Num mês desapareceram da estatística oficial 14 721 crimes, mais de metade dos registados e divulgados em cinco anos
O Governo "apagou" das estatísticas oficiais mais de metade dos registos de crimes com armas de fogo. A base de dados oficial do Ministério da Justiça (MJ), disponível na Internet, apresentava até há um mês 28 192 entradas para crimes com armas de fogo, de 2005 a 2009. Mas, esta semana, os números eram bem diferentes, na mesma tabela e para o mesmo intervalo de tempo. Havia apenas 13 471 crimes registados para a série estatística de cinco anos.
No espaço de um mês desapareceram 14 721 registos, que foram cirurgicamente retirados à soma dos anos de 2005 a 2009.
A oposição, em bloco, exige que o ministro da Justiça, Alberto Martins, vá dar explicações ao Parlamento. Hoje mesmo, PSD, PCP e CDS-PP vão enviar requerimentos formais a pedir o agendamento de uma audição, com carácter de urgência, a este governante responsável por esta base de dados (ver texto ao lado).
Estas estatísticas da criminalidade são a base de vários estudos científicos, de comparações internacionais, de decisões políticas com impacto orçamental e toda a sustentação da análise do Relatório Anual de Segurança Interna, o mais importante documento governamental na definição de estratégias de combate ao crime.
Na discrepância estatística, detectada pelo DN, são notórias "coincidências" curiosas. Uma é que os valores só foram "ajustados", no sentido de eliminar registos, desde 2005. Até este ano, conforme o DN tem documentado, todos os valores se mantêm iguais. Em 2005, como frisa o deputado centrista Nuno Magalhães, "foi o ano em que o Governo PS tomou posse e o ano em que a criminalidade violenta e grave começou a subir".
Outra coincidência é que os valores de Maio foram publicados, com destaque de primeira página, pelo DN, na altura da realização da conferência do Observatório contra a Proliferação de Armas. Nesse artigo (ver fac-simile), com base nestas estatísticas oficiais, era assinalado o facto de os crimes com armas de fogo terem "triplicado" nos últimos cinco anos.
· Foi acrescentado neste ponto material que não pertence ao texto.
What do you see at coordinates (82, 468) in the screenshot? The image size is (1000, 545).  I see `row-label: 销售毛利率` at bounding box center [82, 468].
O artigo saiu e os dados nunca foram desmentidos. Aliás, nem podiam, porque estavam em estatísticas oficiais.
O gabinete do ministro da Justiça alega que "a diferença resulta de um processo de afinação que estava em curso". Segundo o ministério respondeu ao DN, o procedimento "visa uniformizar, melhorar e dar consistência às estatísticas, evitando duplicações, de forma a que estas correspondam de forma autêntica aos dados fornecidos pelas diferentes forças e serviços de segurança".
Várias pessoas que o DN ouviu, na esfera da segurança interna ou dos partidos políticos, não consideram a explicação admissível, uma vez que, acreditando nesta explicação, quando se faz este tipo de "ajuste" teria sempre de ser devidamente publicitado. Nem os maiores partidos da oposição no Parlamento nem mesmo o Gabinete Coordenador de Segurança foram notificados dessa alteração.
Por outro lado, fica por explicar porque o dito "erro" só acontece e é corrigido desde 2005 e se assim foi quem é o responsável por tamanho "desastre", só detectado depois de o DN ter publicado o artigo.
Paulo Pereira de Almeida, vice- -presidente do Observatório de Segurança e analista de estatísticas de segurança, realça que "as estatísticas de fontes oficiais são um dos principais elementos de auditoria e de avaliação das políticas do Governo. A sua integridade é um princípio para a qualidade da democracia e para a confiança nas instituições. Seria intolerável pensar que estas podem ser falseadas, seja na educação, no emprego, ou na Administração Interna".